■ **MATERIAL FOR THIS EXERCISE**:
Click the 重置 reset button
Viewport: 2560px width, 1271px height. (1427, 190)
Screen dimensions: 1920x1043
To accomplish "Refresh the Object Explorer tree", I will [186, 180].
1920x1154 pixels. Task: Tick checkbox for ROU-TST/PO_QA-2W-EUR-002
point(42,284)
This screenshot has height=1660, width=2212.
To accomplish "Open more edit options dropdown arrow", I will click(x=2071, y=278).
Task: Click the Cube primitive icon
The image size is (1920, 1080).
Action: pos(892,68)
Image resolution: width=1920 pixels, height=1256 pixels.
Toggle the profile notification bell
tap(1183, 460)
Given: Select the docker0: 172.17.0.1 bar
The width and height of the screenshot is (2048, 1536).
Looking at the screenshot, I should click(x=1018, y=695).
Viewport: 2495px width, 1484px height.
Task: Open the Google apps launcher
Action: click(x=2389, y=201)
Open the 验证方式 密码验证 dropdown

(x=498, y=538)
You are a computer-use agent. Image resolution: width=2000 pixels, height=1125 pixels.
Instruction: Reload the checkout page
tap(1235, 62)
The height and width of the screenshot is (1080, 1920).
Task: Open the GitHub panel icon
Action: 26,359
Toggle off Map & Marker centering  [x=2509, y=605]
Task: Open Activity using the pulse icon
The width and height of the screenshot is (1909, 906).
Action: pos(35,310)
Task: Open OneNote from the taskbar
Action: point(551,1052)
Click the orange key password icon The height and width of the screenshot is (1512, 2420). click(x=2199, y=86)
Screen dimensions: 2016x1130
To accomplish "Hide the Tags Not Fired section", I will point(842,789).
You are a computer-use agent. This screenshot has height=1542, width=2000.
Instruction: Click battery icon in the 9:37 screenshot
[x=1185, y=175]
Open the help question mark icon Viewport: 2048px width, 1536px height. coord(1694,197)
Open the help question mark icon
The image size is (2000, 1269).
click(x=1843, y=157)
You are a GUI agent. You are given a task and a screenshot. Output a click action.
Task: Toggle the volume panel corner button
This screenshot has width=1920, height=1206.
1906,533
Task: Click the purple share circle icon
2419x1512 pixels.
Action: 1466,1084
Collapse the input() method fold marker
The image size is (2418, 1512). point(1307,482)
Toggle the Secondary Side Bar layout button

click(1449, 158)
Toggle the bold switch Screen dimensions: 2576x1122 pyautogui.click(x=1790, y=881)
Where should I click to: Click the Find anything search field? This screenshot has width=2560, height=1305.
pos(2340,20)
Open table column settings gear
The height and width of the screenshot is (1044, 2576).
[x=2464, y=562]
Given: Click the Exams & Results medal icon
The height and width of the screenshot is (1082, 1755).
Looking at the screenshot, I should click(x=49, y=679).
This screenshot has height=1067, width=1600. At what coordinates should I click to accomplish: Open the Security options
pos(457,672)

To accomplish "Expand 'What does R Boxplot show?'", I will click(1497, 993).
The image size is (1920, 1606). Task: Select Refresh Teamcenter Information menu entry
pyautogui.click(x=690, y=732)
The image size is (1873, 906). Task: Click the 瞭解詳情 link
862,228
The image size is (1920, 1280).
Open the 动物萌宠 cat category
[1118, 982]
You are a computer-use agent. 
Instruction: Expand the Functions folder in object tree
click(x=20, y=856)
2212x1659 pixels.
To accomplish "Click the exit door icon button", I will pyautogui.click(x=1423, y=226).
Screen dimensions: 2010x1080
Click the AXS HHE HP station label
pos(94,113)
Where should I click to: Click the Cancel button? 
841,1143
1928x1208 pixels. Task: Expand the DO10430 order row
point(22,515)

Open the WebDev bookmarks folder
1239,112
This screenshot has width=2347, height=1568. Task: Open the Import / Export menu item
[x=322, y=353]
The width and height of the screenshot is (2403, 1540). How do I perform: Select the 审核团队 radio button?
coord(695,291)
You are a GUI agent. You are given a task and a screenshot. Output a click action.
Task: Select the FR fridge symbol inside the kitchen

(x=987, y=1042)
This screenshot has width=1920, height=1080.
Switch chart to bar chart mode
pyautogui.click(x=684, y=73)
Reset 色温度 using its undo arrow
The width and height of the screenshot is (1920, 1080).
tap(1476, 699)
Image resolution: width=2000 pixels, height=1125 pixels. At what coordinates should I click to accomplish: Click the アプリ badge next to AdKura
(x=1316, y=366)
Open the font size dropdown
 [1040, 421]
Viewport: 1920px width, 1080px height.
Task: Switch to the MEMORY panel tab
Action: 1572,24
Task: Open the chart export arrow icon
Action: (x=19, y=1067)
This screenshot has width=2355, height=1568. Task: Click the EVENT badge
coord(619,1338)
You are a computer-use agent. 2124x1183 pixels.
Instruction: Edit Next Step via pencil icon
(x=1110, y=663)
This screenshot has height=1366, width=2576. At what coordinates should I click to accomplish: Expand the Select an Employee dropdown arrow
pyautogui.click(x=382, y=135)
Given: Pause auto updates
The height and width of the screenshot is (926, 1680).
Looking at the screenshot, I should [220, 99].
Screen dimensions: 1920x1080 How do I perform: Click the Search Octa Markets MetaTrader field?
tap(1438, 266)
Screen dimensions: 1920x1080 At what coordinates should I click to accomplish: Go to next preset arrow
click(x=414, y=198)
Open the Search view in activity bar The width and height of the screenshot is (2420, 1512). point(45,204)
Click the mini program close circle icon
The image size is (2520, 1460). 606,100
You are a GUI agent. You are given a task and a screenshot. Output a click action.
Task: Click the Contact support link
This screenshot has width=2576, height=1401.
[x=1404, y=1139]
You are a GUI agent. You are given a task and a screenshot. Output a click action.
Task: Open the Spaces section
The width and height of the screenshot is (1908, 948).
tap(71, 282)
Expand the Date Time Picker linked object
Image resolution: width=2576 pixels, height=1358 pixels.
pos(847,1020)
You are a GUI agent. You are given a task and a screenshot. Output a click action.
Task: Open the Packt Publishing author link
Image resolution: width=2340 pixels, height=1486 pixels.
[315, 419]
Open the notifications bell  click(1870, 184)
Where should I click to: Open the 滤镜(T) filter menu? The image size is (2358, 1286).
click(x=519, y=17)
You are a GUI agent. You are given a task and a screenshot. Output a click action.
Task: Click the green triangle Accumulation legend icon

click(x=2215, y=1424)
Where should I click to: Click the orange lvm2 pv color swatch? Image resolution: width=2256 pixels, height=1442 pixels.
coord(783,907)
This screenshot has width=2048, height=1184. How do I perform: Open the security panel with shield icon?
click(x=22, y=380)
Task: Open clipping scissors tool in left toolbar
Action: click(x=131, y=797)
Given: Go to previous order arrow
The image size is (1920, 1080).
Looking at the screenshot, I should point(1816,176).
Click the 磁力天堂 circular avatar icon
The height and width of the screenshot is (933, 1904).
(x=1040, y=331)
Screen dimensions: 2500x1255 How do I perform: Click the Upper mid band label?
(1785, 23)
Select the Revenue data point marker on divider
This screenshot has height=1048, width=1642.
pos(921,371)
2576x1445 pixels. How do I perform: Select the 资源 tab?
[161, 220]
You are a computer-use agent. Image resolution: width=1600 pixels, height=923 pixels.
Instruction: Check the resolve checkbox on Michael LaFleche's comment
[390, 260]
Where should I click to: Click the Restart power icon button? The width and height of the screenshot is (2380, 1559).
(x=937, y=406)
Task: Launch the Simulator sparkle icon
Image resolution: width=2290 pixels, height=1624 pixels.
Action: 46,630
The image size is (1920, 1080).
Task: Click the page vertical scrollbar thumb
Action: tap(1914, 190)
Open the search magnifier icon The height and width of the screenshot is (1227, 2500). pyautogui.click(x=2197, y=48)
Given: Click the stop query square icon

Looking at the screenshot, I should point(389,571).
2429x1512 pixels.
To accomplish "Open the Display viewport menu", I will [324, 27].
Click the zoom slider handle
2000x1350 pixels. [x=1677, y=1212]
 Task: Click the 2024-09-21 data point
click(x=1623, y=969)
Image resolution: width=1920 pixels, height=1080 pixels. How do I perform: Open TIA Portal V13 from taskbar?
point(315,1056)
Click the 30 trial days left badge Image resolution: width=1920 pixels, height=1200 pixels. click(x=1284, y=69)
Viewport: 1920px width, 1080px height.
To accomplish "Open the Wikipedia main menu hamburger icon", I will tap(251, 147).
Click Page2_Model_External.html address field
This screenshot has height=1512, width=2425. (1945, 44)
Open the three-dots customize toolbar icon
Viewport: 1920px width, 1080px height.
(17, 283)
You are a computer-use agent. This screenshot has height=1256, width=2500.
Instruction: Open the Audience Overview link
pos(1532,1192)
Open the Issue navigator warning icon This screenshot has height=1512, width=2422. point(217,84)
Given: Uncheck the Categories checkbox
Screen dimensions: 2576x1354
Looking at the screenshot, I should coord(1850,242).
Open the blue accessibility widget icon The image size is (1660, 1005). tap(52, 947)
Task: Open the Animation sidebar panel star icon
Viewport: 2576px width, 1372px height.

■ **TASK REQUIREMENTS**: Your answer should be the lines above from the one containing "2576x1445 pixels. How" through the one containing "Open the search magnifier", copied exactly and with both ends kept.

■ **RESULT OF THIS EXERCISE**:
2576x1445 pixels. How do I perform: Select the 资源 tab?
[161, 220]
You are a computer-use agent. Image resolution: width=1600 pixels, height=923 pixels.
Instruction: Check the resolve checkbox on Michael LaFleche's comment
[390, 260]
Where should I click to: Click the Restart power icon button? The width and height of the screenshot is (2380, 1559).
(x=937, y=406)
Task: Launch the Simulator sparkle icon
Image resolution: width=2290 pixels, height=1624 pixels.
Action: 46,630
The image size is (1920, 1080).
Task: Click the page vertical scrollbar thumb
Action: tap(1914, 190)
Open the search magnifier icon The height and width of the screenshot is (1227, 2500). pyautogui.click(x=2197, y=48)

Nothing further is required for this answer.